Allocution de Christine Moritz, Maire de Muhlbach

Aucun survivant après 96 ans n’est plus là pour raconter les horreurs de la guerre de tranchées. Ils sont partis en 1914; la fleur au fusil, avec patriotisme et courage, pour quelques semaines … Mais ce seront quatre longues années de batailles où l’on avançait de quelques mètres dans les barbelés pour reculer le lendemain. Pouvons-nous imaginer ce qu’est de mourir à 20 ans dans la boue, le froid, la faim, loin de sa famille et de ses amis ?

Le 11 novembre 1918, date de l’armistice et de la fin de la première guerre mondiale a été un moment de joie pour tous ceux qui en réchappé, un moment de tristesse pour toutes ces familles qui ont perdu un proche, un moment d’angoisse pour tous les blessés et mutilés. Le 11 novembre 1918 fut aussi une paix honteuse qui portait déjà les germes de la seconde guerre mondiale.

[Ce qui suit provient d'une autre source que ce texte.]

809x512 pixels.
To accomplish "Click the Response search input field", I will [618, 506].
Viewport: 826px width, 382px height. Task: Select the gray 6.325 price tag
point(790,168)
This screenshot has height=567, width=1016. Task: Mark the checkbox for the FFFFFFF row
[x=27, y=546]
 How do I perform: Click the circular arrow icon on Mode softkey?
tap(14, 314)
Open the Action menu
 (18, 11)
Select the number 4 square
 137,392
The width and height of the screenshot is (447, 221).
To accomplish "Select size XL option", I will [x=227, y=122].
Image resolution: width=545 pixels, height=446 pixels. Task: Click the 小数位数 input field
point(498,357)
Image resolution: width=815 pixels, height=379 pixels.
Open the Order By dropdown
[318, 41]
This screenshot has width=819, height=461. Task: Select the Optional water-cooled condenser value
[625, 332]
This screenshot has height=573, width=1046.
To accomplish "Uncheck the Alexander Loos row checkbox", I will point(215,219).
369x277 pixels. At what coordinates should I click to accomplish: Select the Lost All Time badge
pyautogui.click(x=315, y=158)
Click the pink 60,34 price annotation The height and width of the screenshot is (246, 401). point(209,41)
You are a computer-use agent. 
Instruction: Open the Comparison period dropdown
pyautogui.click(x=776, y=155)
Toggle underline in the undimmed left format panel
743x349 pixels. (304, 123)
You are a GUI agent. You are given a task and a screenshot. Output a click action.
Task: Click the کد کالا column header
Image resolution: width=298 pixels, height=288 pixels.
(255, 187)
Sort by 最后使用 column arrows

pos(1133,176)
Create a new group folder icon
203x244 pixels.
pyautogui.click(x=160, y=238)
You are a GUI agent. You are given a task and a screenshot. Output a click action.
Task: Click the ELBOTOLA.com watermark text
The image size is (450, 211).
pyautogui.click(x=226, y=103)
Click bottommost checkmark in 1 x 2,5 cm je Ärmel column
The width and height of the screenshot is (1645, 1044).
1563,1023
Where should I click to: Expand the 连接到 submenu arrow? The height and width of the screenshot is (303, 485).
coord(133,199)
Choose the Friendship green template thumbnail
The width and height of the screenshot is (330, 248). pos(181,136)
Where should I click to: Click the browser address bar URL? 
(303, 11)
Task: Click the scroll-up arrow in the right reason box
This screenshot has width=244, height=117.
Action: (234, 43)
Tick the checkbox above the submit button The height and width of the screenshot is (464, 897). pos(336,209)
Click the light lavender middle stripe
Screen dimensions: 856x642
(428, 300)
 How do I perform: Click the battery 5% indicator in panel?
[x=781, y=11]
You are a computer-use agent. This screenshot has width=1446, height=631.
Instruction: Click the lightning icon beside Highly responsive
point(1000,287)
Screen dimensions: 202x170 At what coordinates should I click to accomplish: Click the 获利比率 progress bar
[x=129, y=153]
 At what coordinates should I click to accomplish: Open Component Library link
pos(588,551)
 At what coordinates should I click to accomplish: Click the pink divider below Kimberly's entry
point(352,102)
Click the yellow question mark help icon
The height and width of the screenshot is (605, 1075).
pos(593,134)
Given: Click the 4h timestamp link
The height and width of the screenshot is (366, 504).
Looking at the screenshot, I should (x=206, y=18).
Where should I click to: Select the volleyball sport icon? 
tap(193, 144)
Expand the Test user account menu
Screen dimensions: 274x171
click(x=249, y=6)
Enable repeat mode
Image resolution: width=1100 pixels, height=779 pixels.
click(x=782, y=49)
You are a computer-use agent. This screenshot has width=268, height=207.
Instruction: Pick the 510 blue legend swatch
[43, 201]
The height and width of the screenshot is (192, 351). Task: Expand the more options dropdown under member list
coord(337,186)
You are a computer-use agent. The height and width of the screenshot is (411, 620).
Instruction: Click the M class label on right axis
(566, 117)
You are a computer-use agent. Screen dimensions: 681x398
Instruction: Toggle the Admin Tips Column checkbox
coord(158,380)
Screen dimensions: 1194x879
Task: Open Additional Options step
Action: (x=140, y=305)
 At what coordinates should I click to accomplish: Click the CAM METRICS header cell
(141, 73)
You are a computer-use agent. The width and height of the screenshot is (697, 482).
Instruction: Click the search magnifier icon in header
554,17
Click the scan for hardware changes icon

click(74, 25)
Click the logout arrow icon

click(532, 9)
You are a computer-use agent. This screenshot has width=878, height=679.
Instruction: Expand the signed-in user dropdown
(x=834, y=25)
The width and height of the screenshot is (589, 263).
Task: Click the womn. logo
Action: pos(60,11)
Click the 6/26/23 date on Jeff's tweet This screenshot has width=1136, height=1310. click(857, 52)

Aussi, nous commémorons en ce jour bien plus que la mémoire de celles et ceux qui sont tombés en 14/18, mais rendons aussi hommage à tous ceux qui sont morts pour défendre la paix, que ce soit en France ou dans le monde. Il s’agit de se souvenir de leurs souffrances et celle de leurs familles, de rendre justice et hommage aux victimes.

Le 11 novembre 2012, votre présence rappelle à chacun que les guerres sont révélatrices de la folie des hommes et n’apportent qu’un inutile cortège de deuils, de blessures, de haines et de rancoeurs. Dans les difficultés actuelles, la précarité et la pauvreté qui se développent, les conflits larvés, il est impératif de se serrer les coudes, d’être solidaires, de développer un esprit de tolérance et de paix pour un monde plus juste.

Vive la France, vive la Paix.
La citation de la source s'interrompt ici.